If you’ve ever been a guest at a Starwood hotel (W, St. Regis, Sheraton, Weston, etc.), you might want to start taking a closer look at your credit card statements and keep a watch out for identity theft. Marriott, which purchased Starwood in 2016, just announced a massive data breach of the Starwood guest database, with data on an estimated 500 million guests having been stolen. The initial breach apparently occurred in 2014 and has been ongoing since that time, with Marriott only recently realizing that unauthorized access had taken place.

For at least 327 million of those customers, data stolen included a combination of their name, mailing address, phone number, date of birth, email address, passport number, etc. For many guests the encrypted information containing their payment information was also stolen. Even though that information was encrypted, Marriott can’t rule out that the hackers were able to also steal the components necessary to decrypt that data.

This should serve as yet another reminder to consumers that their data isn’t ever completely secure. Every piece of information about yourself that you hand over to a company will end up in a database somewhere, potentially being open to hacking by some nefarious parties. The less information you hand over to companies with which you do business, the better.

Inevitably, however, some of the information you have to hand over, such as credit card numbers when making online payments, will get compromised.

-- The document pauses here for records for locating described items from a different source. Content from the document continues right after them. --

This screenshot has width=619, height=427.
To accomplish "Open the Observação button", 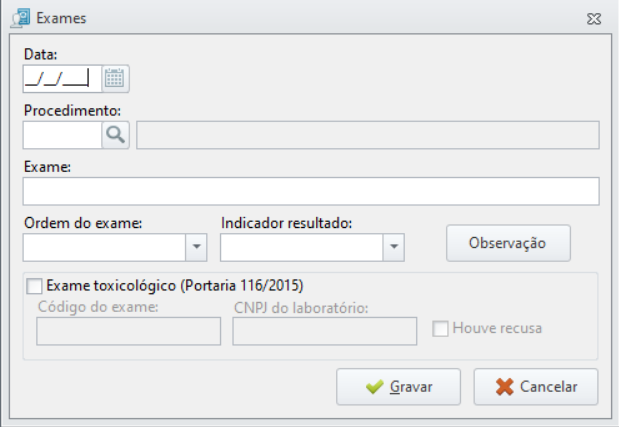I will (508, 243).
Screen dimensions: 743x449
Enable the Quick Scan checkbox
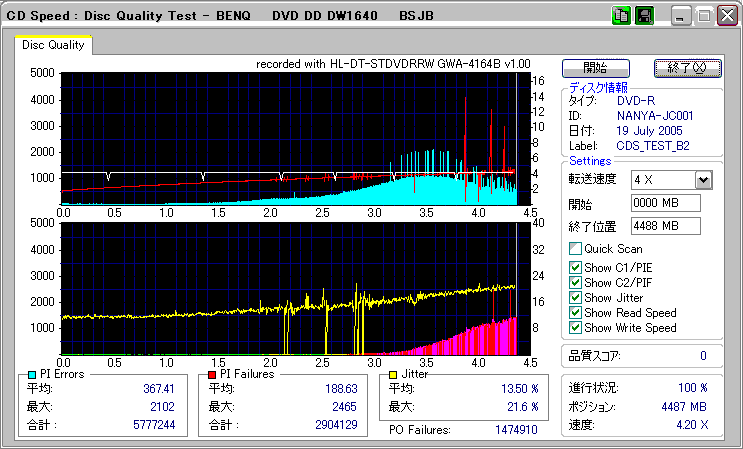click(x=575, y=249)
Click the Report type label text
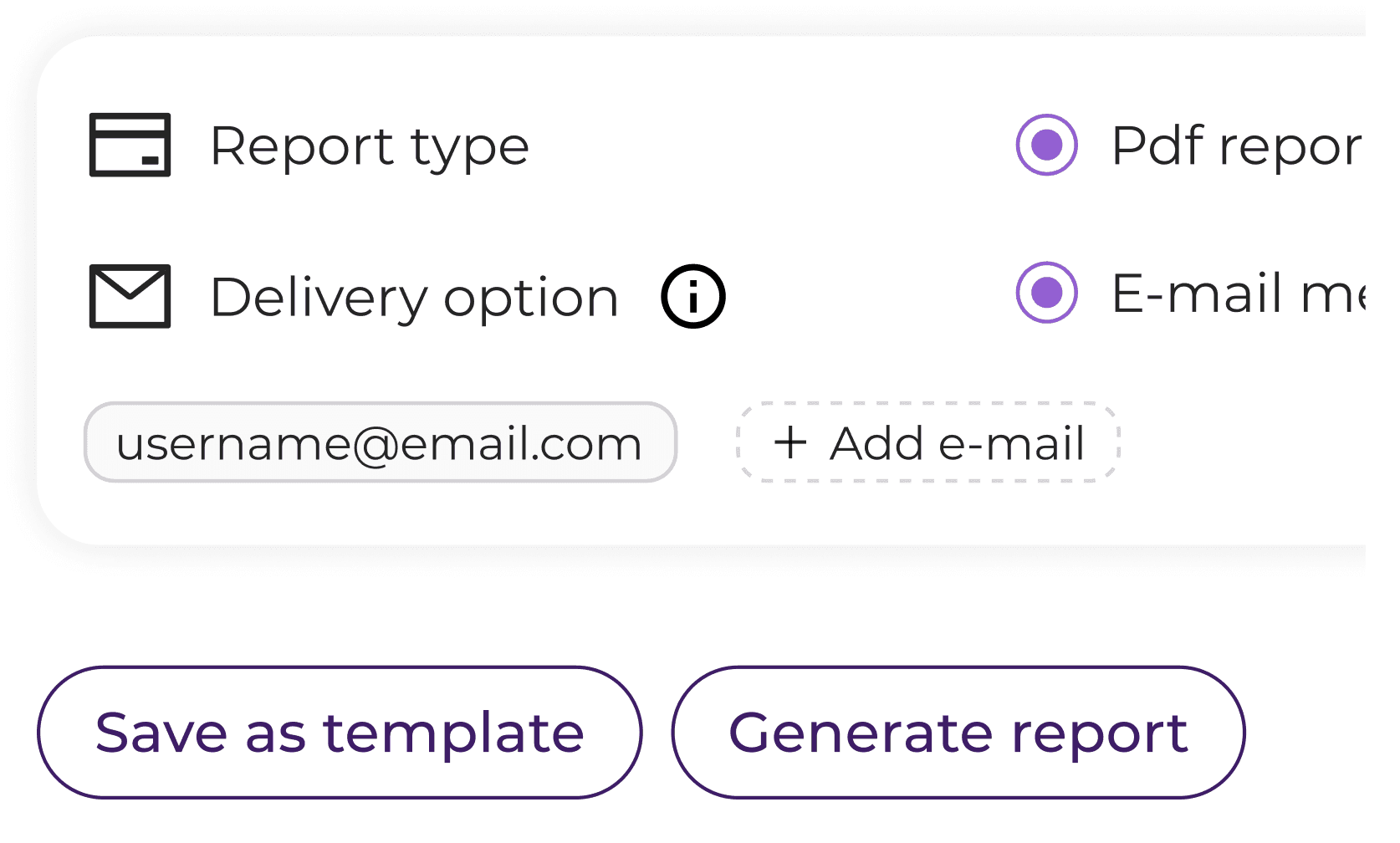1400x843 pixels. (x=370, y=146)
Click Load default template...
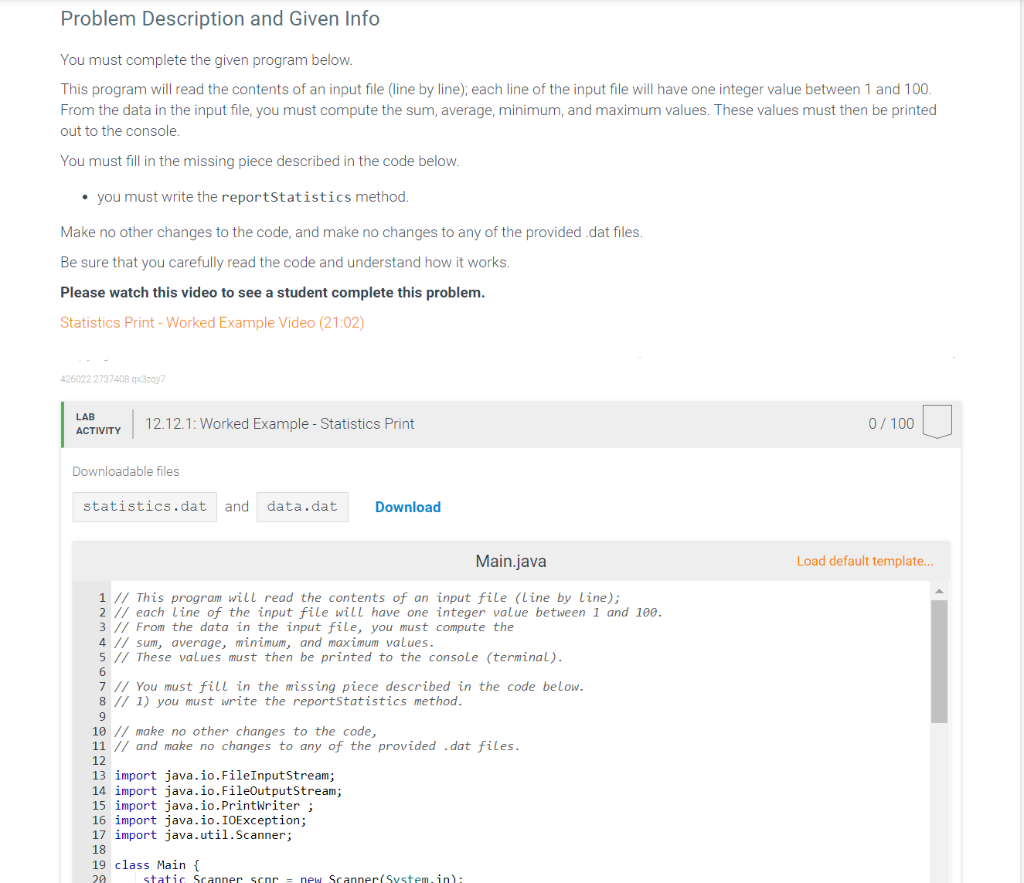This screenshot has height=883, width=1024. [x=864, y=561]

That’s why it’s more important than ever to take steps to safeguard your identity and monitor your credit card statements and credit history. If you can catch attempts at credit card duplication or identity theft early on, you can nip them in the bud.

With so many millions of Americans having been exposed to at least one data breach or another, everyone is a potential target for data thieves. Don’t let yourself be a victim, as the consequences of your identity being stolen can be quite severe.